WHAT TO PRODUCE ▸
The listing below should be written out exactly; please include all of it.

DATA TO EXAMINE ▸
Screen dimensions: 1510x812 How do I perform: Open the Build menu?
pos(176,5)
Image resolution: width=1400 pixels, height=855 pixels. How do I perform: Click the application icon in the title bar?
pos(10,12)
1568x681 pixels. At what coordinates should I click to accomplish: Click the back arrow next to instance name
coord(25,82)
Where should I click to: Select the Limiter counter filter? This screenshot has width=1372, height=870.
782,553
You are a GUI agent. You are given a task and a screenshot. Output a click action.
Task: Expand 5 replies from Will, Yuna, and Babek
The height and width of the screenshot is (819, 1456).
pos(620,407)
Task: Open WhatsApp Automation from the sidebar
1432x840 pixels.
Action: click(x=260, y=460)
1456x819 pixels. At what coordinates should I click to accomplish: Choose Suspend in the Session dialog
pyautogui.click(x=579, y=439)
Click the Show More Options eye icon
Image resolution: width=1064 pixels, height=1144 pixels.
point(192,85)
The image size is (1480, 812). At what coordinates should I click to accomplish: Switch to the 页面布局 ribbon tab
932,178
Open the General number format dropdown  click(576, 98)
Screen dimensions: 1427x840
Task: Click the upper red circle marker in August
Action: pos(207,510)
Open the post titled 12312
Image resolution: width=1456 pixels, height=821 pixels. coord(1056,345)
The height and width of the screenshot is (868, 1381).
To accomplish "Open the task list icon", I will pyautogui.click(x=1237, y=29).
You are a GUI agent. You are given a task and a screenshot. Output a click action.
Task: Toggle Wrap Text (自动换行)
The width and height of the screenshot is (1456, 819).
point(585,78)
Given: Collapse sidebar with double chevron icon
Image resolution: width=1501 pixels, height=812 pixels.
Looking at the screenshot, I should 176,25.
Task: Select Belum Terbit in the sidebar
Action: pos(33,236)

FINISHED EXERCISE ▸
Screen dimensions: 1510x812 How do I perform: Open the Build menu?
pos(176,5)
Image resolution: width=1400 pixels, height=855 pixels. How do I perform: Click the application icon in the title bar?
pos(10,12)
1568x681 pixels. At what coordinates should I click to accomplish: Click the back arrow next to instance name
coord(25,82)
Where should I click to: Select the Limiter counter filter? This screenshot has width=1372, height=870.
782,553
You are a GUI agent. You are given a task and a screenshot. Output a click action.
Task: Expand 5 replies from Will, Yuna, and Babek
The height and width of the screenshot is (819, 1456).
pos(620,407)
Task: Open WhatsApp Automation from the sidebar
1432x840 pixels.
Action: click(x=260, y=460)
1456x819 pixels. At what coordinates should I click to accomplish: Choose Suspend in the Session dialog
pyautogui.click(x=579, y=439)
Click the Show More Options eye icon
Image resolution: width=1064 pixels, height=1144 pixels.
point(192,85)
The image size is (1480, 812). At what coordinates should I click to accomplish: Switch to the 页面布局 ribbon tab
932,178
Open the General number format dropdown  click(576, 98)
Screen dimensions: 1427x840
Task: Click the upper red circle marker in August
Action: pos(207,510)
Open the post titled 12312
Image resolution: width=1456 pixels, height=821 pixels. coord(1056,345)
The height and width of the screenshot is (868, 1381).
To accomplish "Open the task list icon", I will pyautogui.click(x=1237, y=29).
You are a GUI agent. You are given a task and a screenshot. Output a click action.
Task: Toggle Wrap Text (自动换行)
The width and height of the screenshot is (1456, 819).
point(585,78)
Given: Collapse sidebar with double chevron icon
Image resolution: width=1501 pixels, height=812 pixels.
Looking at the screenshot, I should 176,25.
Task: Select Belum Terbit in the sidebar
Action: pos(33,236)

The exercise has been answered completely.